Distributed webm files are typically \~10-25% larger than the same composition rendered in-process at the same CRF, because closed-GOP forces more keyframes than the in-process single-pass would emit. VP9 encode speed is controlled by `PRODUCER_VP9_CPU_USED` (`-8` to `8`); use lower values for quality-sensitive or long-form WebM, and higher values when wall-clock encode time matters more than compression efficiency. The single-machine in-process renderer remains the right choice for short webm renders; distributed pays for itself once a render's wall-clock exceeds what one machine delivers.

### State files are local by default

`hyperframes lambda deploy` writes `<cwd>/.hyperframes/lambda-stack-<name>.json` so subsequent verbs don't re-derive the bucket / state-machine ARN. Two worktrees produce two distinct state files. If you need a shared default location across CI workers, symlink the directory or pass `--stack-name` explicitly on every call.
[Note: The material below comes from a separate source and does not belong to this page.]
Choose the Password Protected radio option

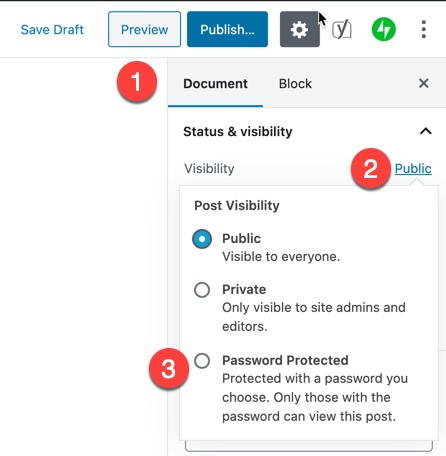click(x=202, y=361)
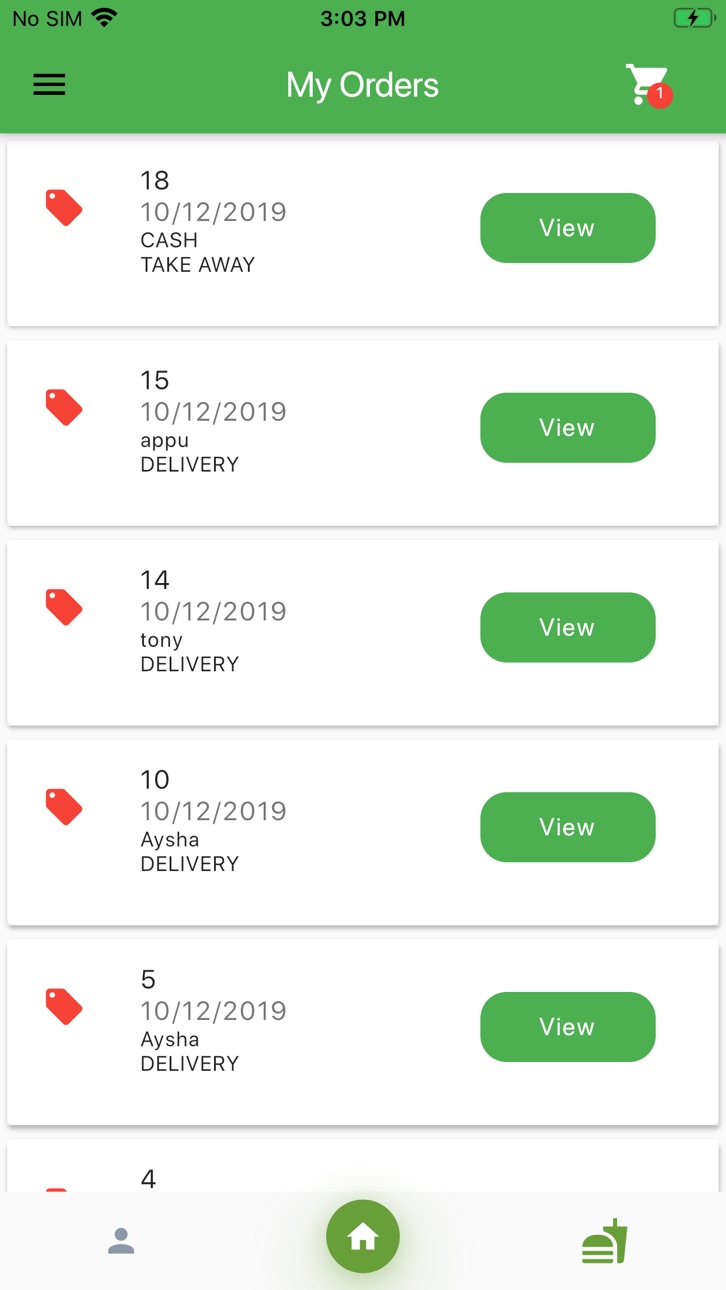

### IAM policy is print-then-narrow

The default policy doc emitted by `hyperframes lambda policies user/role` uses `Resource: "*"` because the CloudFormation stack creates new ARNs on every adopter's first deploy. After your first successful deploy, narrow the `Resource` to the deployed ARNs — they're predictable from the CFN outputs. CI users typically check the narrowed policy into source and run `hyperframes lambda policies validate ./infra/policy.json` as a pre-deploy gate.

## Migration checklist

1. **Inventory** the compositions you want to migrate. Filter out anything that needs HDR — that stays on your current framework for now. webm renders distributed via closed-GOP VP9 + concat-copy (see the webm section above).
2. **Translate** each composition to plain HTML. The `[Concepts](/concepts)` page covers the data-attribute conventions; installing the skills (`npx skills add heygen-com/hyperframes`) makes Claude / Cursor / Codex aware of them too — start at `/hyperframes`, which routes to `/hyperframes-core` for the composition contract.
3. **Wire** the new composition into your build pipeline alongside the old one. HyperFrames doesn't need an external bundler — you can `npx hyperframes preview` against the HTML directly.
4. **Deploy** in a separate AWS account or with a `--stack-name=hyperframes-staging` first. Run a real render with `--wait`; verify the output bytes.
5. **Add the policy** to your CI. `hyperframes lambda policies user > infra/iam/hyperframes.json` then `hyperframes lambda policies validate infra/iam/hyperframes.json` on every PR.
6. **Cut over** by pointing your existing automation at the new render endpoint. Keep the old deployment alive until you've verified rolling renders for a release cycle, then `hyperframes lambda destroy` the staging stack and decommission the previous one.

## Non-Lambda runtimes

If you don't want Lambda specifically, the same `@hyperframes/producer/distributed` primitives run anywhere Node + Chrome + ffmpeg + S3 are available. A reference Dockerfile lives at `examples/k8s-jobs/Dockerfile.example` for adopters running on:

* Google Cloud Run Jobs
* Azure Container Apps Jobs
* AWS ECS Fargate
* Kubernetes Jobs / Argo Workflows
* Plain Docker on a beefy VM

Build it yourself — we don't publish a Docker image to a registry. The Dockerfile is documented inline and bakes Node 22 + chrome-headless-shell + ffmpeg + the producer at the version your checkout is on.